Daha da önemlisi, bu testleri, işte, sağlık testlerini yaparken bu şiddetin öncül belirtilerini, nişanlısı, partneri, her kimse, hayatındaki kimse gösteriyor mu; bunun sorgulanması, önleyicilik noktasında bir farkındalık geliştirilebilir diye umut ediyorum. Bu konularda bir girişim olursa çok önemli olur diyorum.
Eğer birazcık daha vaktim varsa bir de şunu önermek isterim: Böyle bir girişim var mı, onu da bilmiyorum. Bir de olay anını yönetmek meselesi konusunda bir beceri kazandırılması gerektiğini düşünüyorum kadınlara.
BAŞKAN MUSTAFA HULKİ CEVİZOĞLU - Kriz yönetimi.
MÜŞERREF PERVİN TUBA DURGUT (İstanbul) - Kriz yönetimi.

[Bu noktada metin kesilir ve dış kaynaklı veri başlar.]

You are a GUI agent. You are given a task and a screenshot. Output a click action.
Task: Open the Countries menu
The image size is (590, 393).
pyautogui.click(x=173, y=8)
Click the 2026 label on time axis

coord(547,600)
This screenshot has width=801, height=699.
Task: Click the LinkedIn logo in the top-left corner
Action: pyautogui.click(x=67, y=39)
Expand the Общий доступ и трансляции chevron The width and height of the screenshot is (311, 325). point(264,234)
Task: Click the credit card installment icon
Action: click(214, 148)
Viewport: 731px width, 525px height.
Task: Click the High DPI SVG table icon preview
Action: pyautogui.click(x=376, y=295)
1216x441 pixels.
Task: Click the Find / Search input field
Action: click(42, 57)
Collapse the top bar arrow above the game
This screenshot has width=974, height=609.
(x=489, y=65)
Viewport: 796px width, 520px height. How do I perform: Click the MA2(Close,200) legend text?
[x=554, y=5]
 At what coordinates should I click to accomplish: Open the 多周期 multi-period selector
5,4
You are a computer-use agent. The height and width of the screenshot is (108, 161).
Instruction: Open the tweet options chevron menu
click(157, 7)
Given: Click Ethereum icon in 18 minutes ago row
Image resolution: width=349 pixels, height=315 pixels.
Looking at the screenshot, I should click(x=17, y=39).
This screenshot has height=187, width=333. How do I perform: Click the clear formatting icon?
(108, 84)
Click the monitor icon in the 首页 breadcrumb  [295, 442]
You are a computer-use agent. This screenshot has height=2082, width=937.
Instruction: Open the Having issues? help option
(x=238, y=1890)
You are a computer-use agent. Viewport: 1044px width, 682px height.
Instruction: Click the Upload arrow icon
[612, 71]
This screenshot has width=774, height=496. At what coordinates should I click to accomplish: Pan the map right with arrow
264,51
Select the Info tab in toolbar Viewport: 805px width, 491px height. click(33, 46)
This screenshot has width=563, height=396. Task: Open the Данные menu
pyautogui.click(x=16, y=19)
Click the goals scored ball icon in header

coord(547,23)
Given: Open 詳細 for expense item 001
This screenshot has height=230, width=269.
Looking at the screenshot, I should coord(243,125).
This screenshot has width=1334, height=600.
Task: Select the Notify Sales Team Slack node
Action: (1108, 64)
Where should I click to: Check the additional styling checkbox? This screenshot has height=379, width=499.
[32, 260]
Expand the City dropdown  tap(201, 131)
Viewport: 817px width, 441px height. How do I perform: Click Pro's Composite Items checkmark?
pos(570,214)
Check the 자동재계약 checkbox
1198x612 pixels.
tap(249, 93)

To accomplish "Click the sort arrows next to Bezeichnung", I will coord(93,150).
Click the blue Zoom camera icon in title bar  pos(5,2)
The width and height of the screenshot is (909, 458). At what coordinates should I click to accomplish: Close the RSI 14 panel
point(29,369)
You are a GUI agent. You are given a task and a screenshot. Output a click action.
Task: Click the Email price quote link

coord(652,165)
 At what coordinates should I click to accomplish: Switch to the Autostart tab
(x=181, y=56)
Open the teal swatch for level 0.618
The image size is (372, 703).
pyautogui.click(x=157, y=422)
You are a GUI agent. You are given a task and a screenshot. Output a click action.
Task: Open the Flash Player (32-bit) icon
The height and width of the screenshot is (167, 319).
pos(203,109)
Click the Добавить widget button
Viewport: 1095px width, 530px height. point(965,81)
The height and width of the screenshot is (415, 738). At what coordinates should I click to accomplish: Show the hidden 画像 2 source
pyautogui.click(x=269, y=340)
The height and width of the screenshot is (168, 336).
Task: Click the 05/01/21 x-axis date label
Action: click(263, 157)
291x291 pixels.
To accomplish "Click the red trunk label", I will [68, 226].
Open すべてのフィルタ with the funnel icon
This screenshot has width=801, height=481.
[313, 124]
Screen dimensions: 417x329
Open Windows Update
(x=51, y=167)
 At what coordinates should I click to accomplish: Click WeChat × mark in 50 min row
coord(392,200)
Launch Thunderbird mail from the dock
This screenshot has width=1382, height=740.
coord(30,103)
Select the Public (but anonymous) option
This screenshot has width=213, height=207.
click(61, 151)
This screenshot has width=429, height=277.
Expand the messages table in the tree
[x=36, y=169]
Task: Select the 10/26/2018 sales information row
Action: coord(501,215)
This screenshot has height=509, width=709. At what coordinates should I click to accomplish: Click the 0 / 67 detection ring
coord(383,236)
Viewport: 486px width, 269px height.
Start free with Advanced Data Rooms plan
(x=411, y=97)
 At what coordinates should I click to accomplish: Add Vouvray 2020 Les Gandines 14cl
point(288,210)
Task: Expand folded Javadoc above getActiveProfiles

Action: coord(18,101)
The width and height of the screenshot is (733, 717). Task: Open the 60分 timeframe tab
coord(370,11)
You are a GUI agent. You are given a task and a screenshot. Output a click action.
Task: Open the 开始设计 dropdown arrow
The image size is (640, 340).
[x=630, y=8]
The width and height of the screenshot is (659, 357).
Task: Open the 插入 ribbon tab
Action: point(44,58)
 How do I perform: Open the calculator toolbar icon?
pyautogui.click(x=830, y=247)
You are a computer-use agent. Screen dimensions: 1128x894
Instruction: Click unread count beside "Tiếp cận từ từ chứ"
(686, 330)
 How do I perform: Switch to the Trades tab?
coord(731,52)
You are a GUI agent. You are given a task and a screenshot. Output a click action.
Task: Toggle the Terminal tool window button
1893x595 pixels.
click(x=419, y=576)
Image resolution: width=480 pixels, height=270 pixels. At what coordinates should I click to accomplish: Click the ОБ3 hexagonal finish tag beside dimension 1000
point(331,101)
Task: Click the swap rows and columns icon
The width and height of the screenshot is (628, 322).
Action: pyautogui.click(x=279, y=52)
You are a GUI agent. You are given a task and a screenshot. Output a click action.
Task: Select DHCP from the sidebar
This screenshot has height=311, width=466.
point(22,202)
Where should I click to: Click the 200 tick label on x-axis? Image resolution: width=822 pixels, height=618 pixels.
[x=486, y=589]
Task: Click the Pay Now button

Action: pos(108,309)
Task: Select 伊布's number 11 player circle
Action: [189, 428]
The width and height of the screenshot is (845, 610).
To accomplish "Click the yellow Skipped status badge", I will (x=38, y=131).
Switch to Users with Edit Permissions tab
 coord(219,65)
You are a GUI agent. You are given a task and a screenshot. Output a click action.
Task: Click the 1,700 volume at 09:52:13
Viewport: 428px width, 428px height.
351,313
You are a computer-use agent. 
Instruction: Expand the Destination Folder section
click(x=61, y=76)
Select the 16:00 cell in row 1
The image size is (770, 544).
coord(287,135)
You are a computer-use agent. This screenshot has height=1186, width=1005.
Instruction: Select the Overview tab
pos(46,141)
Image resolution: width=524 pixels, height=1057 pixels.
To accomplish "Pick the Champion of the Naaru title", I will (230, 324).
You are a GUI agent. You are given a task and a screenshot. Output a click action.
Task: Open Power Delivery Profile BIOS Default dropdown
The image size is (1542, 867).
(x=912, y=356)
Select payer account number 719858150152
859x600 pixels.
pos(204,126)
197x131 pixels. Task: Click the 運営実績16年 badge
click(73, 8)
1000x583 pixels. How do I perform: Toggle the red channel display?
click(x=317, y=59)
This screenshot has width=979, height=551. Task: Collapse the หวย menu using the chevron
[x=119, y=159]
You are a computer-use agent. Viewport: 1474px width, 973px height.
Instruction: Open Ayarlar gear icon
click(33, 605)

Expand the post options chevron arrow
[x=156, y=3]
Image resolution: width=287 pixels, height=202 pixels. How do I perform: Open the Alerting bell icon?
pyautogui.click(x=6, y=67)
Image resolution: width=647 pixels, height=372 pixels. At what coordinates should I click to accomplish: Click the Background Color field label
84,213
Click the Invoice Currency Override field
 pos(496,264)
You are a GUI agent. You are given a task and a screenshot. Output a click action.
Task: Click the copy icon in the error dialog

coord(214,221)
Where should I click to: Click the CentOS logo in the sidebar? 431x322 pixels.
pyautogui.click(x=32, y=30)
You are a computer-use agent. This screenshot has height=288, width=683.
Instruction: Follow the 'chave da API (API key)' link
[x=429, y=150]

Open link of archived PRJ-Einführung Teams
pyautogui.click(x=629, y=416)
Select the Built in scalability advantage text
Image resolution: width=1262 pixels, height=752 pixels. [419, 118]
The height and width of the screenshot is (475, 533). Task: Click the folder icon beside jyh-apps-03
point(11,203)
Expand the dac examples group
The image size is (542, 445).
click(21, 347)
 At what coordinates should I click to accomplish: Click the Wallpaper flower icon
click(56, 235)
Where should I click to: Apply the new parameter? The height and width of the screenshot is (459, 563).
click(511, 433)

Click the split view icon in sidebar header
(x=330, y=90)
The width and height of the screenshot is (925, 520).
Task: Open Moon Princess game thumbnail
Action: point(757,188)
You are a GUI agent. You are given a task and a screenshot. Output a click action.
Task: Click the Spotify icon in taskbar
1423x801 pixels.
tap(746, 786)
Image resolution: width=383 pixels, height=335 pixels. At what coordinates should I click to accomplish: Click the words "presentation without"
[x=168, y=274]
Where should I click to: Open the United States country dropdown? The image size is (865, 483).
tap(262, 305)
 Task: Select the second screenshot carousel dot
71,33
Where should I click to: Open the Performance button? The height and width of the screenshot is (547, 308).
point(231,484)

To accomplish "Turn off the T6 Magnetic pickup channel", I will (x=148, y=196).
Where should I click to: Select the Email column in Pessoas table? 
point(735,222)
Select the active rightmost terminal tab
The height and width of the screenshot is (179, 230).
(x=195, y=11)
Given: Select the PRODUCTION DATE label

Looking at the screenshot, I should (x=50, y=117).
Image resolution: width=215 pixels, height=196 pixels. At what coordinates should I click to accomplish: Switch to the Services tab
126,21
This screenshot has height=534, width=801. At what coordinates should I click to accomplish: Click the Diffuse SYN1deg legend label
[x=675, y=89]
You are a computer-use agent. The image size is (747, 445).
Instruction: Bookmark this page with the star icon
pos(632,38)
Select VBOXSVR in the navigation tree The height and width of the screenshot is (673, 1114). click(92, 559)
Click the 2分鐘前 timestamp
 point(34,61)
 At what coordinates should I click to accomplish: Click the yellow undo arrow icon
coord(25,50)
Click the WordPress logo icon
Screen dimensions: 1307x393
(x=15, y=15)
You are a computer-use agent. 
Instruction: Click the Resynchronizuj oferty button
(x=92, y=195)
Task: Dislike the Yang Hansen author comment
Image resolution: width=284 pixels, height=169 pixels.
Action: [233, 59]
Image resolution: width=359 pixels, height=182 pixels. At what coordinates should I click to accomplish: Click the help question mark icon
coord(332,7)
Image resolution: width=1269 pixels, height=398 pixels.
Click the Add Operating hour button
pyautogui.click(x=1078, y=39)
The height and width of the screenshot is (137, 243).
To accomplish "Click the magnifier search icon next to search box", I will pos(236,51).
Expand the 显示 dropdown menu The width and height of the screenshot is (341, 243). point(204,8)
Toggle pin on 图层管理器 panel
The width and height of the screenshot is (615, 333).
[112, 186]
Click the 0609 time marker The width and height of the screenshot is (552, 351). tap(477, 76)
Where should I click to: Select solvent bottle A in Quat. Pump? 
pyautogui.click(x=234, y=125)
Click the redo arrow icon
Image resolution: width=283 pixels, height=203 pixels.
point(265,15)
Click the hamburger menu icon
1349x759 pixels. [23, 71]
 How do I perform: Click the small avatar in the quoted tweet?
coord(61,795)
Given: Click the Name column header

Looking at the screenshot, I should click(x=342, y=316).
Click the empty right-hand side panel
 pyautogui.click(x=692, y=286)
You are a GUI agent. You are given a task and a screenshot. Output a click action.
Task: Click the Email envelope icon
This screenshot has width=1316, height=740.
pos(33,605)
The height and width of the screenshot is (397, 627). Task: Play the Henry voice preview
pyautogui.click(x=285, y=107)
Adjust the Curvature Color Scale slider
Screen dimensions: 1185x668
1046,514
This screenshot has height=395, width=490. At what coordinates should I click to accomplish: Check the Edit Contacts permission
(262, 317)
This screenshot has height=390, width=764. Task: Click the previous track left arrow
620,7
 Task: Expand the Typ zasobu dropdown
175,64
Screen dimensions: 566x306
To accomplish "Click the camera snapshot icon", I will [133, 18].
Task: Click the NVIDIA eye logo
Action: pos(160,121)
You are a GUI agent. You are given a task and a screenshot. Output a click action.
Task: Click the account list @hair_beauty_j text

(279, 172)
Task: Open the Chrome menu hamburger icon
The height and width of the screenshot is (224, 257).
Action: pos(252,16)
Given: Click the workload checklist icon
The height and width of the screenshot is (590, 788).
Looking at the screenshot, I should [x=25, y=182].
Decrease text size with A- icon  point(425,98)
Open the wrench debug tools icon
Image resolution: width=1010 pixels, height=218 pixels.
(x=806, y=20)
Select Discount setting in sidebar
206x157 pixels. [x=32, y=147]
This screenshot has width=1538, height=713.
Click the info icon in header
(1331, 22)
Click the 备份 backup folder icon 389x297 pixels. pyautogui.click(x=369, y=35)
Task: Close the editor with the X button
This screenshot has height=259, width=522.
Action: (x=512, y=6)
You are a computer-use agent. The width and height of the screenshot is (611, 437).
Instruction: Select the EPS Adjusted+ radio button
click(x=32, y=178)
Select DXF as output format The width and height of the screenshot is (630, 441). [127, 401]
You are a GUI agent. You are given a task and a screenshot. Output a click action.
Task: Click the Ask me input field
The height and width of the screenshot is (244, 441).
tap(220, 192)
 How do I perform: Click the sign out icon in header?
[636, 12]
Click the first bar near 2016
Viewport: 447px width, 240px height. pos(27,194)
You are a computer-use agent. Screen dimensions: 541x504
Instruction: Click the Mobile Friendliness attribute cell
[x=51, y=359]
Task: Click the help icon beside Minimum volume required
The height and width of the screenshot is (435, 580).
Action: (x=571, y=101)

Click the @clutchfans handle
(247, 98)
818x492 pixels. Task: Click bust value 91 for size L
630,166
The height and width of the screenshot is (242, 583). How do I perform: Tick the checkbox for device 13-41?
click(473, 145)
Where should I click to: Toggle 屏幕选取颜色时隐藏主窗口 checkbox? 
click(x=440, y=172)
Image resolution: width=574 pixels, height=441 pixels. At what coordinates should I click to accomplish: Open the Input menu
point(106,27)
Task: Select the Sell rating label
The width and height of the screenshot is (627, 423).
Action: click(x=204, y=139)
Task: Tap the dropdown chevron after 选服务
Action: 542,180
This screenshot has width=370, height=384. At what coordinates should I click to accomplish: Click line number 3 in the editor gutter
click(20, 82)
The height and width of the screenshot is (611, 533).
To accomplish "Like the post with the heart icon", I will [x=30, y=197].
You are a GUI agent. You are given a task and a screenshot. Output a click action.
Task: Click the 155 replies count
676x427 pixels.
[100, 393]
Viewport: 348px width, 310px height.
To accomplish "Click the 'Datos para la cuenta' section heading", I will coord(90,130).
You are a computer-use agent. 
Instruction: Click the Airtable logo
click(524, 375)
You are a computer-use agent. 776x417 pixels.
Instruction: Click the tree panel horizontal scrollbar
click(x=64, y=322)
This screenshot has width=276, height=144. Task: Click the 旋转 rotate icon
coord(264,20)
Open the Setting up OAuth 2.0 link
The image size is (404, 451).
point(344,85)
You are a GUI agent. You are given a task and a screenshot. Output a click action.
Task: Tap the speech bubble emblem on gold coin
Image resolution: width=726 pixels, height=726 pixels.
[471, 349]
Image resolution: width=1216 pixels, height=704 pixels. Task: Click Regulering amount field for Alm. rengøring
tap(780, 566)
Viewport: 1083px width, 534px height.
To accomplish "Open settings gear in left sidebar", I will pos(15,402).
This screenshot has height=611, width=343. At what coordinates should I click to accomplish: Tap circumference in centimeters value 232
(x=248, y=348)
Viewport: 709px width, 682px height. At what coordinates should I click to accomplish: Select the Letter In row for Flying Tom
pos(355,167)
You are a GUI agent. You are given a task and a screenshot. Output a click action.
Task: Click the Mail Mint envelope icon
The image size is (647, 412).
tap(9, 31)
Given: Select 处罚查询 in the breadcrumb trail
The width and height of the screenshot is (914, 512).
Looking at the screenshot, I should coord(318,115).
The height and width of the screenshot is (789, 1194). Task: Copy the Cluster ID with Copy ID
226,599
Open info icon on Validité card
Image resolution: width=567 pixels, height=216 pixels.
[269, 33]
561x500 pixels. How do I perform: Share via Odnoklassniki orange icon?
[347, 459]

Mesela, ne derler? Böyle pazarlığa girersiniz ya, filmlerde işte, biri rehin almıştır, uzman gider onunla pazarlık yapar vesaire. Şimdi, genelde boşanma aşamasında işte, çocuk kavgası olan, çocuğun velayeti konusunda vesaire çok büyük çatışmaların olduğu şeylerde kadının bu krizi yönetme... Belki o faili hani, "Tamam, ben döneceğim." işte, "Şöyle yapacağım, böyle yapacağım." yani olayın vuku bulmasını önleyici bir kriz yönetimi becerisinin de kazandırılmasını önemsiyorum. Böyle bir girişim var mı, bilmiyorum. İçişleri Bakanımız bir genelgede bazı noktaları bize açıkçası sundu, güzel önlemler var; mesela, kapıyı açmaması, işte, hiçbir şekilde irtibat kurmaması vesaire gibi. Fakat bu her zaman bu şekilde vuku bulmuyor. Bazen kadın mahkemenin önünde bile karşılaşabiliyor veya sokakta karşılaşabiliyor. Kapıyı açmamak elbette ki şiddeti önleyecektir ama yani diyelim ki o an başladı ve kadının o anda o çatışmayı... Çünkü biz kadınlar da yani ben kendim de biraz böyle, nasıl derler, ruhumuz isyan edince o şiddetin dozunu artıracak bir şeye girebiliriz, aslında o anda duygusal olmayıp o karşıdaki canavarı böyle birazcık teskin etmek mi desem, yönetmek mi desem; bu kapasitenin ve becerinin kazandırılması da önemli diye düşünüyorum. Bu konuda girişimler var mı? Olursa mutlu oluruz.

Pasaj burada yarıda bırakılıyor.